Nella sterminata raccolta di impertinenze attribuite a Winston Churchill ve n’è una sempre meno reperibile in rete perché oggi politicamente scorrettissima. Durante un dibattito ai Comuni sulla parità di diritti fra uomo e donna, un parlamentare laburista sottolineava la pressoché totale assimilazione biologica fra i due sessi “salvo qualche piccola differenza”. “Winnie”, allora dai banchi liberali, interruppe l’oratore con un sonoro “hurrà for the little difference!“.
In democrazia le differenze contano: anche quando sono little.

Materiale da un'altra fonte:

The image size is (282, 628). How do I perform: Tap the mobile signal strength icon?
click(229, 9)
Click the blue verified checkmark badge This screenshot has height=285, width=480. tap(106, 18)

Churchill, per esempio, aveva capito subito che scendere a patti con Hitler a Monaco nel 1938 era stato un grosso errore da parte del suo predecessore Neville Chamberlain. La forza della Gran Bretagna – liberaldemocrazia parlamentare dall’inizio del ‘700 – permise di avvicendare Chamberlain con Churchill appena in tempo: quando la Germania nazista – che due anni prima aveva promesso la pace in Europa – aveva scatenato la guerra e puntava a invadere le isole britanniche.
Il Premier italiano in carica, Giuseppe Conte, si è solennemente auto-paragonato a Churchill nella prima di innumerevoli apparizioni da “uomo solo al comando” susseguitesi durante l’emergenza Covid. Evidentemente ancora in queste vesti, alla Festa del Fatto Quotidiano e poi al Forum Ambrosetti di Cernobbio Conte ha esternato in lungo e in largo sul futuro del Paese. Ha espresso il suo placet alla prospettiva che Sergio Mattarella venga riconfermato al Quirinale nel 2022. Ha poi fatto notizia rivelando – con nonchalance – di aver proposto lui, un anno fa, Mario Draghi per la presidenza della Commissione Ue; ricevendo tuttavia dall’interessato un diniego “per stanchezza”.
Al di là degli aspetti di merito politico, è apparso grottesco che Conte abbia interloquito su un voto – al momento previsto fra sedici mesi – riservato ai due rami del Parlamento integrati dai rappresentanti delle Regioni: cioè a deputati, senatori e consiglieri regionali democraticamente eletti. Il premier invece non lo è, non lo è mai stato: neppure per un consiglio di circoscrizione. Non ha mai avuto un incarico pubblico – elettivo o no – prima di approdare a Palazzo Chigi, per guidare poi due esecutivi successivi a maggioranza contrapposta.
Mattarella, dal canto suo, è stato eletto sette volte consecutive in Parlamento ed è stato quattro volte ministro (una volta vicepremier) prima di essere designato da Camera e Senato giudice costituzionale e infine Presidente della Repubblica.
Draghi è stato inizialmente Direttore generale del Tesoro servendo sotto nove governi. È stato nominato governatore della Banca d’Italia, a fine 2005, su proposta del premier Silvio Berlusconi e controfirma del Presidente della Repubblica Carlo Azeglio Ciampi. Nel 2011 è stato infine designato presidente della Banca centrale europea con voto unanime del Consiglio dei 27 capi di Stato e di governo della Ue.
In democrazia le differenze contano. E non è mai piccola quella fra ciò che è democrazia e ciò che non lo è. Quella volta infatti fu Churchill – quello vero – a vincere e Hitler a perdere.